Take a similar example:

$Let~z = 8(-1 + i\sqrt3)$. Find all the solutions for:

$w = z^{1/4}$

I convert to polar form:

$16(-cos\left(\frac{2\pi}{3}\right) + isin\left(\frac{2\pi}{3}\right))$

I notice that $16 = 2^4$ so I figure there will be 4 solutions (not sure why).

I then apply the exponent 1/4 to get:

$2(-cos\left(\frac{\pi}{6}\right) + isin\left(\frac{\pi}{6}\right))$

Then to get my solutions I just generate 4 answers by multiplying the exponent 1/4 by $2k\pi$ and adding it to $\frac{\pi}{6}$ cycling k from 0 - 3 to get:

$2(-cos\left(\frac{\pi}{6} + \frac{2k\pi}{4}\right) + isin\left(\frac{\pi}{6}+ \frac{2k\pi}{4}\right)) = \frac{\pi}{6}, \frac{2\pi}{3}, \frac{7\pi}{6}, \frac{5\pi}{3}$

I can see that it makes one revolution and the answers are recorded periodically and evenly depending on the denominator of the $2k\pi$ increments, and I seem to be able to generate the answers for these types of problems, I just feel awkward not knowing why I'm doing each step if you understand?

Will these problems always have a coefficient that can be expressed as an integer raised to a power so you can determine how many answers there should be?

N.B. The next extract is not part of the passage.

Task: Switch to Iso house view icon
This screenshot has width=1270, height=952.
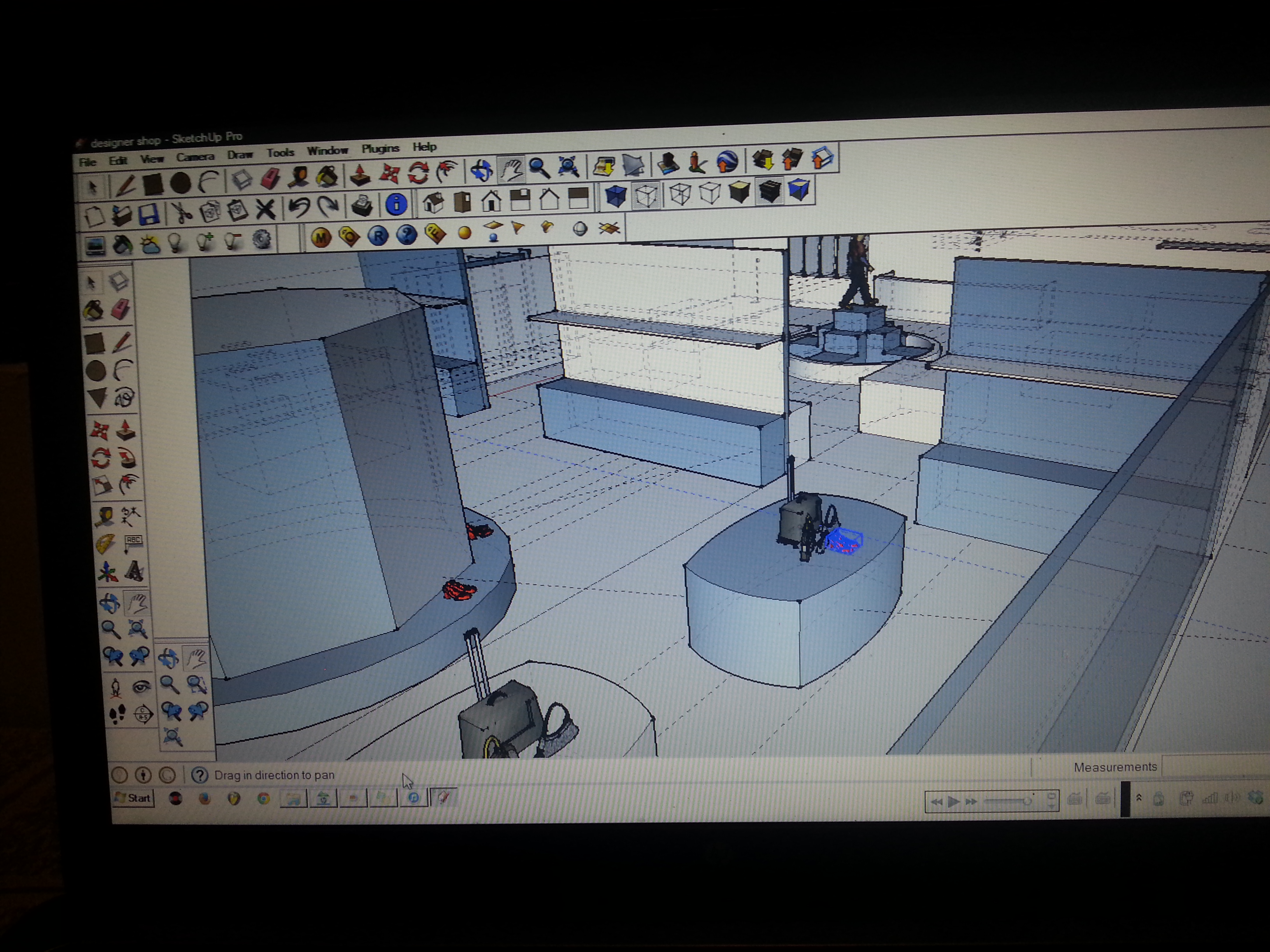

8. ## Re: Solution set using De Moivre's theorem

Originally Posted by terrorsquid
I can see that it makes one revolution and the answers are recorded periodically and evenly depending on the denominator of the $2k\pi$ increments, and I seem to be able to generate the answers for these types of problems, I just feel awkward not knowing why I'm doing each step if you understand?
Will these problems always have a coefficient that can be expressed as an integer raised to a power so you can determine how many answers there should be?
There are n nth roots of a complex number $z=|z|\mathbf{cis}(\theta)$
Here $\mathbf{cis}(\theta)$ is shorthand for $\cos(\theta)+\mathbf{i}\sin(\theta)$ where
$\theta=\text{Arg}(z)$.

Those n roots are $|z|^{1/n}\mathbf{cis}\left(\frac{\theta}{n}+\frac{2\pi k}{n}\right)$ where $k=0,1,\cdots,n-1.$

Those n numbers are all on a circle centered at $(0,0)$ with radius $|z|^{1/n}$.
Moreover, those points are equally spaced on arcs subtended by angles of $\frac{2\pi}{n}$.